* _Assignment_:
Your answer must be the records, copied with no change.

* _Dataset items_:
···
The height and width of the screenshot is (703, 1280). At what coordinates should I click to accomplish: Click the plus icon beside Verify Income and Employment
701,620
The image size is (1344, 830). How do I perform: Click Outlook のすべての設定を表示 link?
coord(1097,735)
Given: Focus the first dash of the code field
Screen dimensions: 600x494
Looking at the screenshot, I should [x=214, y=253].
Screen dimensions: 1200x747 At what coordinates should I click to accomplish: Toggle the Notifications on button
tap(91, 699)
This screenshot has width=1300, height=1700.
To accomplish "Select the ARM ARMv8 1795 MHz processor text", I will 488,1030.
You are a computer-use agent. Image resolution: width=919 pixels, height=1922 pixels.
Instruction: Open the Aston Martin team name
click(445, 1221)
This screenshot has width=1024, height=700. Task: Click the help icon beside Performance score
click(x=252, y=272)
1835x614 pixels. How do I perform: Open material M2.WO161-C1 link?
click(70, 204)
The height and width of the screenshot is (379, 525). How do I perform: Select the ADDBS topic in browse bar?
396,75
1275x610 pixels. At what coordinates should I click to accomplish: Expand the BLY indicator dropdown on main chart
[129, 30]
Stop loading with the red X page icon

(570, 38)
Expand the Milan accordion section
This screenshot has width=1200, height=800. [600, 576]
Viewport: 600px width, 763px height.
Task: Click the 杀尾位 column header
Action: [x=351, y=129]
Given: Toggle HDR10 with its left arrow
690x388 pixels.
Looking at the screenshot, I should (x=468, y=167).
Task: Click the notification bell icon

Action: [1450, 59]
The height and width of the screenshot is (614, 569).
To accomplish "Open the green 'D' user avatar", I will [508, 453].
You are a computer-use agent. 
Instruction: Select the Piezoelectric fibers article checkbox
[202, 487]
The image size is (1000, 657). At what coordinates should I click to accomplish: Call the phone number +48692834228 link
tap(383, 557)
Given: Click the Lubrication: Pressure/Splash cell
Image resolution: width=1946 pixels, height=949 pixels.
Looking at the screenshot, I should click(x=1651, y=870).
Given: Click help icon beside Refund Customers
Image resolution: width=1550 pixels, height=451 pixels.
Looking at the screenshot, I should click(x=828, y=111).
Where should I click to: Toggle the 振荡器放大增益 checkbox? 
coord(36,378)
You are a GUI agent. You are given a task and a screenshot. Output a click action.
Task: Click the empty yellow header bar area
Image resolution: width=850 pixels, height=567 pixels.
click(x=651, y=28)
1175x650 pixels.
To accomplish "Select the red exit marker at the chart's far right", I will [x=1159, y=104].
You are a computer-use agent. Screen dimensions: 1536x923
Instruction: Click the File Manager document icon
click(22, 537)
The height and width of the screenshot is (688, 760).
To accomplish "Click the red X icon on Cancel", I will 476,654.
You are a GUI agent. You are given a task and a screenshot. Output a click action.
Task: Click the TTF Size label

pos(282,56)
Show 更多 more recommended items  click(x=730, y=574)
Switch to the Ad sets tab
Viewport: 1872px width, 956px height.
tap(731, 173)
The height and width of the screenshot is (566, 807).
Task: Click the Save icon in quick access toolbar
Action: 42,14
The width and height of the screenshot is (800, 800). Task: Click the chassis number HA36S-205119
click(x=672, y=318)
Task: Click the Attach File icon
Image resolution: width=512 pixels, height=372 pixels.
···
* _Response to this task_:
The height and width of the screenshot is (703, 1280). At what coordinates should I click to accomplish: Click the plus icon beside Verify Income and Employment
701,620
The image size is (1344, 830). How do I perform: Click Outlook のすべての設定を表示 link?
coord(1097,735)
Given: Focus the first dash of the code field
Screen dimensions: 600x494
Looking at the screenshot, I should [x=214, y=253].
Screen dimensions: 1200x747 At what coordinates should I click to accomplish: Toggle the Notifications on button
tap(91, 699)
This screenshot has width=1300, height=1700.
To accomplish "Select the ARM ARMv8 1795 MHz processor text", I will 488,1030.
You are a computer-use agent. Image resolution: width=919 pixels, height=1922 pixels.
Instruction: Open the Aston Martin team name
click(445, 1221)
This screenshot has width=1024, height=700. Task: Click the help icon beside Performance score
click(x=252, y=272)
1835x614 pixels. How do I perform: Open material M2.WO161-C1 link?
click(70, 204)
The height and width of the screenshot is (379, 525). How do I perform: Select the ADDBS topic in browse bar?
396,75
1275x610 pixels. At what coordinates should I click to accomplish: Expand the BLY indicator dropdown on main chart
[129, 30]
Stop loading with the red X page icon

(570, 38)
Expand the Milan accordion section
This screenshot has width=1200, height=800. [600, 576]
Viewport: 600px width, 763px height.
Task: Click the 杀尾位 column header
Action: [x=351, y=129]
Given: Toggle HDR10 with its left arrow
690x388 pixels.
Looking at the screenshot, I should (x=468, y=167).
Task: Click the notification bell icon

Action: [1450, 59]
The height and width of the screenshot is (614, 569).
To accomplish "Open the green 'D' user avatar", I will [508, 453].
You are a computer-use agent. 
Instruction: Select the Piezoelectric fibers article checkbox
[202, 487]
The image size is (1000, 657). At what coordinates should I click to accomplish: Call the phone number +48692834228 link
tap(383, 557)
Given: Click the Lubrication: Pressure/Splash cell
Image resolution: width=1946 pixels, height=949 pixels.
Looking at the screenshot, I should click(x=1651, y=870).
Given: Click help icon beside Refund Customers
Image resolution: width=1550 pixels, height=451 pixels.
Looking at the screenshot, I should click(x=828, y=111).
Where should I click to: Toggle the 振荡器放大增益 checkbox? 
coord(36,378)
You are a GUI agent. You are given a task and a screenshot. Output a click action.
Task: Click the empty yellow header bar area
Image resolution: width=850 pixels, height=567 pixels.
click(x=651, y=28)
1175x650 pixels.
To accomplish "Select the red exit marker at the chart's far right", I will [x=1159, y=104].
You are a computer-use agent. Screen dimensions: 1536x923
Instruction: Click the File Manager document icon
click(22, 537)
The height and width of the screenshot is (688, 760).
To accomplish "Click the red X icon on Cancel", I will 476,654.
You are a GUI agent. You are given a task and a screenshot. Output a click action.
Task: Click the TTF Size label

pos(282,56)
Show 更多 more recommended items  click(x=730, y=574)
Switch to the Ad sets tab
Viewport: 1872px width, 956px height.
tap(731, 173)
The height and width of the screenshot is (566, 807).
Task: Click the Save icon in quick access toolbar
Action: 42,14
The width and height of the screenshot is (800, 800). Task: Click the chassis number HA36S-205119
click(x=672, y=318)
Task: Click the Attach File icon
Image resolution: width=512 pixels, height=372 pixels.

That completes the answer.